Before you take a look at the percentage word problems in this lesson and their solutions, it may help to review the lesson about  formula for percentage or you can use the different techniques that I use here.

Different types of percentage word problems

There are three different types of percentage word problems. We will show how to solve them using proportions. 

• What is 80% of 20? ( example #1 )
• 50 is 25% of what number? ( example #2 )
• 18 is what percent of 24? What percent of 2000 is 3500? ( example #3 and example #4 )

Solving percentage word problems using proportions

You can solve problems involving percents using the proportion you see in the figure above:   ( n% / 100% = Part / Whole )

First, study the figure carefully! Then, we will show how to use the proportion to solve percentage word problems by creating diagrams to visualize relationships.

Example #1: A test has 20 questions. If peter gets 80% correct, how many questions did peter miss?

First, you need to find the number of correct answers by looking for 80% of 20.

When the problem involves looking for the part or the problem says something like, "Find 80% of 20" or "Find 30% of 50," just change the percent to a decimal and multiply.

80% of 20 = (80 / 100) × 20 = 0.80 × 20 = 16

Since the test has 20 questions and he got 16 correct answers, the number of questions Peter missed is 20 − 16 = 4

Recall that 16 is called the percentage. It is the answer you get when you take the percent of a number.

Percentage  =   Part

Example #2: In a school, 25% of the teachers teach basic math. If there are 50 basic math teachers, how many teachers are there in the school?

Once again set the problem up as shown in the figure below. Notice that the question is, " How many teachers are in the school?"

Therefore, the whole is missing this time!

Method #2 I shall help you reason the problem out!

When we say that 25% of the teachers teach basic math, we mean 25% of all teachers in the school equals number of teachers teaching basic math.

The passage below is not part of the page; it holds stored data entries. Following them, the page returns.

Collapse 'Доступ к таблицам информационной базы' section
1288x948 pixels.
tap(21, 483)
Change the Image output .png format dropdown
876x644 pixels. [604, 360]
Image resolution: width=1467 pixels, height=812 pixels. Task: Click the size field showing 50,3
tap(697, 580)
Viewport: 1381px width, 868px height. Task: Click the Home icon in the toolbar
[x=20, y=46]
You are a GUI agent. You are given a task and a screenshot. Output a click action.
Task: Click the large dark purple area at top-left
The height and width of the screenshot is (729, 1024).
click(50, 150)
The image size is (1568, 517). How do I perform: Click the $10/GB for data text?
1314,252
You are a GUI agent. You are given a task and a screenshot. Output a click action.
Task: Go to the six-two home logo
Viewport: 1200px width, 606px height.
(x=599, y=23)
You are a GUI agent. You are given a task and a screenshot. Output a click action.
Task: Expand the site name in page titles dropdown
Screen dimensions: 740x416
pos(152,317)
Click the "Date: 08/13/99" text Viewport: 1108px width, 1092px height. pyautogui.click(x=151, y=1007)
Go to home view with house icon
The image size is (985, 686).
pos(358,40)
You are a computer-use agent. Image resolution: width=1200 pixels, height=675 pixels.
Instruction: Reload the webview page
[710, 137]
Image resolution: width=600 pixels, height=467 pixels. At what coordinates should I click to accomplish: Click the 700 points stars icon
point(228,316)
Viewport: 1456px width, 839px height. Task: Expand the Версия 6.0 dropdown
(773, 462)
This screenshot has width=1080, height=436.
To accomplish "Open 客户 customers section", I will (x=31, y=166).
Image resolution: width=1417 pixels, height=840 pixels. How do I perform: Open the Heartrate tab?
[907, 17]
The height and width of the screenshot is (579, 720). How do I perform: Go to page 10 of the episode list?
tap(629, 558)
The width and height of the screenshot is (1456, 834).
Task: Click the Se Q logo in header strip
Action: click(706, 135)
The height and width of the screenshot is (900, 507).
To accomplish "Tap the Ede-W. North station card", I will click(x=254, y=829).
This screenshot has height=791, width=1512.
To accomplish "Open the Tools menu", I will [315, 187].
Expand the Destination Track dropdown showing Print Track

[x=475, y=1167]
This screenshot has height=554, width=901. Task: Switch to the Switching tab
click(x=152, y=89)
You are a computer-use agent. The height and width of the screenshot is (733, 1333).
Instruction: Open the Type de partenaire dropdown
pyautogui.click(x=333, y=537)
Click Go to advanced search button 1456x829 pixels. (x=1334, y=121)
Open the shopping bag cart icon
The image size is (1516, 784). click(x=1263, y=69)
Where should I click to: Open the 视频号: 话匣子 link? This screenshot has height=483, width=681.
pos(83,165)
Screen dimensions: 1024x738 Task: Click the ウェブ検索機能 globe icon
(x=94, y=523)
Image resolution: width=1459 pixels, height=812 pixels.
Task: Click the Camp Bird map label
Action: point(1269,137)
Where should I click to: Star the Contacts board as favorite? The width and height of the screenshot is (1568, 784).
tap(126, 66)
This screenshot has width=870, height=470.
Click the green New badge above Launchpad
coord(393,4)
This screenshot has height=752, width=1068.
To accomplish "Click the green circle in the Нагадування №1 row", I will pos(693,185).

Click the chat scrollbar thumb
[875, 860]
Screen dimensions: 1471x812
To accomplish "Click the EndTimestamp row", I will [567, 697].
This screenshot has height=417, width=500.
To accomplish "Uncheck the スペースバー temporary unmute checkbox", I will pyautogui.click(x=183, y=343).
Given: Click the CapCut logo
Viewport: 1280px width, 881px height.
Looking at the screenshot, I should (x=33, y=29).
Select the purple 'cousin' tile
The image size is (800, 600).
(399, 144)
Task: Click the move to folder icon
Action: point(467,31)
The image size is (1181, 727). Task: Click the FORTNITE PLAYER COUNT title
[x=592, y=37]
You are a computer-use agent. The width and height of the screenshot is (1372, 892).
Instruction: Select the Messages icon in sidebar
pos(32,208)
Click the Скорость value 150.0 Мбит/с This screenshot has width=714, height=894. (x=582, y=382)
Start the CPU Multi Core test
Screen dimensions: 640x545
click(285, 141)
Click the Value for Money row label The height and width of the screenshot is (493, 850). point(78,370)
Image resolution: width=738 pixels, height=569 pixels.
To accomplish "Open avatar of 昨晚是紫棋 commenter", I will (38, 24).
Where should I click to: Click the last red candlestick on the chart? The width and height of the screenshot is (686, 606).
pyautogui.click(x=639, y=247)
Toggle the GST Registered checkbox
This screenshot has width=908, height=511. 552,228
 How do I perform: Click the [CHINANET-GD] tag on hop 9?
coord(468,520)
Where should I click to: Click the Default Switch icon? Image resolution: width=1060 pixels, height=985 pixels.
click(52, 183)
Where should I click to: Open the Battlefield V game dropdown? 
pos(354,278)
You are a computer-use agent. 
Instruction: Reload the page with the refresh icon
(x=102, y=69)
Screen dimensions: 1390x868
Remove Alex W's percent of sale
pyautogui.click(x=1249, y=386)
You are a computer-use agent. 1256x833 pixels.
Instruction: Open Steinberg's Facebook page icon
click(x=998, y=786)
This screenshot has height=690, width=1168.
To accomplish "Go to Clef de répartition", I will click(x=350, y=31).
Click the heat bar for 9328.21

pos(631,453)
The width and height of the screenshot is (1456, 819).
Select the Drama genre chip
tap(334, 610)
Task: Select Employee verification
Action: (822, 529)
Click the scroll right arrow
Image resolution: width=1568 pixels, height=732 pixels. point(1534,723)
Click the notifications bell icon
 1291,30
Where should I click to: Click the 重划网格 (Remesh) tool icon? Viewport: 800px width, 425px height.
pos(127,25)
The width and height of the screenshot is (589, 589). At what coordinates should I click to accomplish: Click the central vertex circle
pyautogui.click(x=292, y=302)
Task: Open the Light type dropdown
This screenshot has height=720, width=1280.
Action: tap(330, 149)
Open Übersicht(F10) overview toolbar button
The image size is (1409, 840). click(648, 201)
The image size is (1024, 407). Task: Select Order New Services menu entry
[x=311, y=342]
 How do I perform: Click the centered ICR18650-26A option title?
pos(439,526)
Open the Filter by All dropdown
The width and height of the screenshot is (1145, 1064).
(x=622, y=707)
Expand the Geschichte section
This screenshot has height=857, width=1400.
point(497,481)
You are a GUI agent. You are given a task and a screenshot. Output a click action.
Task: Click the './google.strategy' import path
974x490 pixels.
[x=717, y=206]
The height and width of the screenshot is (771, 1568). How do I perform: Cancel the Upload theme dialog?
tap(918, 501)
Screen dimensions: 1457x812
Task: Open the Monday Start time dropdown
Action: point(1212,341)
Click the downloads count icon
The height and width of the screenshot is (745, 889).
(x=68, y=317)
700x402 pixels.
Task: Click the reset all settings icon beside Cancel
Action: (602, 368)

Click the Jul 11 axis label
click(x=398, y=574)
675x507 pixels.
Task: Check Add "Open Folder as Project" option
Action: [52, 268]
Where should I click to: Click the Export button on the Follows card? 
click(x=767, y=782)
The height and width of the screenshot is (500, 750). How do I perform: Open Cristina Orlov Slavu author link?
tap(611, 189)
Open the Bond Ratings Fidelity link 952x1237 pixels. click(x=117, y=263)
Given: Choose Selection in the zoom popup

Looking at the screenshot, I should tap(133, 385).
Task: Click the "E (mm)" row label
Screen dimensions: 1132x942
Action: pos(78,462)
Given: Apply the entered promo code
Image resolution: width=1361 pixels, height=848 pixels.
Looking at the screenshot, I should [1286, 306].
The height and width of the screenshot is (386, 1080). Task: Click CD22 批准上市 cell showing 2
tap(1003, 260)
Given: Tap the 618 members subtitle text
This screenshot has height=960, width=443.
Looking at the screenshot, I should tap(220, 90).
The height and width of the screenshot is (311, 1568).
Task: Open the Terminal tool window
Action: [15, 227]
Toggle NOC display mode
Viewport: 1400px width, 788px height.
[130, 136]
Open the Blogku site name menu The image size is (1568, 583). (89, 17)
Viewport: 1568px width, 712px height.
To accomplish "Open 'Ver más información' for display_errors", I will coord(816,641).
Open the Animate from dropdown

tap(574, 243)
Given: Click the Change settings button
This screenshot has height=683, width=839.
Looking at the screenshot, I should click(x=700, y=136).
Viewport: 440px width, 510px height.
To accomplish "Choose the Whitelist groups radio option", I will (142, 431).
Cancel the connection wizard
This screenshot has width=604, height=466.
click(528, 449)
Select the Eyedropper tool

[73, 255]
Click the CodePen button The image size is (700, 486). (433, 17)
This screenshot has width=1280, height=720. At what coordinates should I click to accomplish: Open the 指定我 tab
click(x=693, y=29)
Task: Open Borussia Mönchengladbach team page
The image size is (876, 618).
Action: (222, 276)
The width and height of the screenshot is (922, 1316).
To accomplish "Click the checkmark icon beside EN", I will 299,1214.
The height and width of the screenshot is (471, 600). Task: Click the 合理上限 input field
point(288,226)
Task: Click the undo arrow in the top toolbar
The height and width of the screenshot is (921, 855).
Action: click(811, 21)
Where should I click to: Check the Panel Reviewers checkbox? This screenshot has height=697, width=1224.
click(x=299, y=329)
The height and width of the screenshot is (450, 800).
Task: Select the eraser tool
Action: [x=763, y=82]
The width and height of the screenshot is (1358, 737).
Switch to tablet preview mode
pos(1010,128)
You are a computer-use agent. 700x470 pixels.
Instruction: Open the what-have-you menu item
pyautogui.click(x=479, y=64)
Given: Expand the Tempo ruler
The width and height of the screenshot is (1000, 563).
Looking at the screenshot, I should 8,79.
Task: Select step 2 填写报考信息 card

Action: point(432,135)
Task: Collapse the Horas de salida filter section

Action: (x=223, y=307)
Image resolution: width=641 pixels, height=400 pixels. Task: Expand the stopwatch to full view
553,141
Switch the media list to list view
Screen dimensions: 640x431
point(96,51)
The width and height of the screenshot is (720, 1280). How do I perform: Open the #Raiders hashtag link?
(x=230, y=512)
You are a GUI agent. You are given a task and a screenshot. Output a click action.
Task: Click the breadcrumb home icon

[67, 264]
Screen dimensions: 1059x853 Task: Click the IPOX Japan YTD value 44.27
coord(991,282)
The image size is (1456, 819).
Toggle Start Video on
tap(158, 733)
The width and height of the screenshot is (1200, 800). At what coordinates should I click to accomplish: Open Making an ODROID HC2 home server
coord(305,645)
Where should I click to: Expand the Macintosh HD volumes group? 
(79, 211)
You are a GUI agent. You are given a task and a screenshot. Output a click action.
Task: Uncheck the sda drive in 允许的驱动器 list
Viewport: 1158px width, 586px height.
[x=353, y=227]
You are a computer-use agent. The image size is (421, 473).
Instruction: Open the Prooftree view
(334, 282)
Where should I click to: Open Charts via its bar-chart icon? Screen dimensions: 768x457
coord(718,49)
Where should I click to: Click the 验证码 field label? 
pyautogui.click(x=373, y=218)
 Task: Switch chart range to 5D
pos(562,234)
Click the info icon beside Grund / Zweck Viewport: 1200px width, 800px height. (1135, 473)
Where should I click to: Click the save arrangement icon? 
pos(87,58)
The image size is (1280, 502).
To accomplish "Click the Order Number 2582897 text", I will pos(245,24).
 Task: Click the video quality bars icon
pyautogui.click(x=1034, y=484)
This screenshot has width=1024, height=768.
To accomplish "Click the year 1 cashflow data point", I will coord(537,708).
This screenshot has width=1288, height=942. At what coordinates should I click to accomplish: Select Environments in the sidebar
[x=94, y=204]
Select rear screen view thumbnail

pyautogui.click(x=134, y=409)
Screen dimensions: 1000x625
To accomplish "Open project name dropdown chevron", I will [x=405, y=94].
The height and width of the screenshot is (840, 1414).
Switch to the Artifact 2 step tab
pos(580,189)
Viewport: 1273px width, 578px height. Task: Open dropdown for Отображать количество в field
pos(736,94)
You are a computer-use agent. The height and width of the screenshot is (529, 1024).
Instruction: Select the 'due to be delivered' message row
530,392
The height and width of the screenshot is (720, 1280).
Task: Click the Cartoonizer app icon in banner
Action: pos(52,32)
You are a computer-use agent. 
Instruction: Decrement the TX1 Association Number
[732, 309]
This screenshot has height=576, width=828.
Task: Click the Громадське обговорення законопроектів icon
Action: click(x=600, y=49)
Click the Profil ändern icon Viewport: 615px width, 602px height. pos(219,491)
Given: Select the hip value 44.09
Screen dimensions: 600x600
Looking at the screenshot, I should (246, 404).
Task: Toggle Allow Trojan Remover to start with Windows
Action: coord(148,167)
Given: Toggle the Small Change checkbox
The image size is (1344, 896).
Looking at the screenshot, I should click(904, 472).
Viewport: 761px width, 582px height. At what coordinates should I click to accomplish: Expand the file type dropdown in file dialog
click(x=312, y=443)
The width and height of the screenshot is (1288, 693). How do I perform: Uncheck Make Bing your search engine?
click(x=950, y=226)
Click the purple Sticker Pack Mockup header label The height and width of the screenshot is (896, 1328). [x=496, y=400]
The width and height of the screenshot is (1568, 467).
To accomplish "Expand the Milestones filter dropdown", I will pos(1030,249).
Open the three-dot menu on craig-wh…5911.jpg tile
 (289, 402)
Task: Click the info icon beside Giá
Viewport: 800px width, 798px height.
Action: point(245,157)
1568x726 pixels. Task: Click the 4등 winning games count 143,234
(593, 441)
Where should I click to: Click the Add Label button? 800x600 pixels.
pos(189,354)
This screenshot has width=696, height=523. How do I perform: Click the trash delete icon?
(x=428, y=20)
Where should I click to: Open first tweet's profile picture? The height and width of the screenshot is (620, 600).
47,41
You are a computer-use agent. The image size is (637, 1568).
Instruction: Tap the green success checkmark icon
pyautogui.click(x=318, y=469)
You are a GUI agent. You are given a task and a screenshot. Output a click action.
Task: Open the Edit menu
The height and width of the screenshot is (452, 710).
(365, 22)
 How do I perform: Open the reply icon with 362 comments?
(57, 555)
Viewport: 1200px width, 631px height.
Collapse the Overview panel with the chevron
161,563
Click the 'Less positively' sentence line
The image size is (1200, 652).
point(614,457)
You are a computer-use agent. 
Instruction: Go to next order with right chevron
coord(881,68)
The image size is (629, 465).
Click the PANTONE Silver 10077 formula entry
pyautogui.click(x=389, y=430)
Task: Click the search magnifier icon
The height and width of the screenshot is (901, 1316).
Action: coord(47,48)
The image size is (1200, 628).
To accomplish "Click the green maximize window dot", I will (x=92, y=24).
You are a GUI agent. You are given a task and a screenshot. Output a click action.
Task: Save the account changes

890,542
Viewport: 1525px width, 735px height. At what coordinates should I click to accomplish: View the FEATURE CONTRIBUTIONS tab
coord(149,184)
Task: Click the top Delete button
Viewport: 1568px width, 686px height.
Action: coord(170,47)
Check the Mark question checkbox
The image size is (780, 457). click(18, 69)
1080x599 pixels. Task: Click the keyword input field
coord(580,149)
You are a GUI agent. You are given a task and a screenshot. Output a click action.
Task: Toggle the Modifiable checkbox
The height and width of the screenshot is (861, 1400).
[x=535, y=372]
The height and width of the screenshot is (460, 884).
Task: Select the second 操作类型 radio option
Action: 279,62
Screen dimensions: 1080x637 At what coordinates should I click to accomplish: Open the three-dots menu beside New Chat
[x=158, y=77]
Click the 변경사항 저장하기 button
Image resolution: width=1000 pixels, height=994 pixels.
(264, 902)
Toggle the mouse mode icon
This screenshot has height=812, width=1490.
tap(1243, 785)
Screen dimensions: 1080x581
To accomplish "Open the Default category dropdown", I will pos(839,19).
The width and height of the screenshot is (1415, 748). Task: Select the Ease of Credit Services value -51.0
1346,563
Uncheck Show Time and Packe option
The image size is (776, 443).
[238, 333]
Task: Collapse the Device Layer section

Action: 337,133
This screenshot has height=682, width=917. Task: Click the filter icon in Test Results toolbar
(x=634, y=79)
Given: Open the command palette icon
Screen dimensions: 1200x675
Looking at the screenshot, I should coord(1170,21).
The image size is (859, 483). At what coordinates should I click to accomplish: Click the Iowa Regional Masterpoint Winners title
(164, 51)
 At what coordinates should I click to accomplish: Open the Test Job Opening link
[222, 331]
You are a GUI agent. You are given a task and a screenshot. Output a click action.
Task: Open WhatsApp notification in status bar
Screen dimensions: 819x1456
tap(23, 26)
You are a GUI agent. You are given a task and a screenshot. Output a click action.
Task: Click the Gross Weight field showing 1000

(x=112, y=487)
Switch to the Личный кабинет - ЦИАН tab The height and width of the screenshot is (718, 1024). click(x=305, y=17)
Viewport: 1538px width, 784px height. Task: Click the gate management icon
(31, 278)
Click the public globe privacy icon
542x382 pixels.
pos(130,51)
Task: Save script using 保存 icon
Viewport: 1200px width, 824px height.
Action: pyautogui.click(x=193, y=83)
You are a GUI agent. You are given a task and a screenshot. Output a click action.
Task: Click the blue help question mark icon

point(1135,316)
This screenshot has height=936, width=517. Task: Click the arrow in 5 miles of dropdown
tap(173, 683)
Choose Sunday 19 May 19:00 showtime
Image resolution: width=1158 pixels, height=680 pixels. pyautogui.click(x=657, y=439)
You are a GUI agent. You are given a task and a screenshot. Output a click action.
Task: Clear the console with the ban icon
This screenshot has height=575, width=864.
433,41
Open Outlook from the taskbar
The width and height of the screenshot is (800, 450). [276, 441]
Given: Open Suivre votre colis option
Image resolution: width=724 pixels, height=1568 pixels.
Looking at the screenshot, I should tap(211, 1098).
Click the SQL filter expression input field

Since we don't know how many teachers there are in the school, we replace this with x or a blank. However, we know that the number of teachers teaching basic math is equal to the percentage = part =  50 Putting it all together, we get the following equation: 25% of ____ = 50 or 25% × ____ = 50 or 0.25 × ____ = 50 Thus, the question is 0.25 times what gives me 50? A simple division of 50 by 0.25 will get you the answer 50 / 0.25 = 200 Therefore, we have 200 teachers in the school In fact, 0.25 × 200 = 50

More percentage word problems

Example #3: 24 students in a class took an algebra test. If 18 students passed the test, what percent do not pass?

Solution First, find out how many student did not pass. Number of students who did not pass is 24 − 18 = 6

Then, write down the following equation: x% of 24 = 6 or x% × 24 = 6

To get x%, just divide 6 by 24 6 / 24 = 0.25 = 25 / 100 = 25% Therefore, 25% of students did not pass.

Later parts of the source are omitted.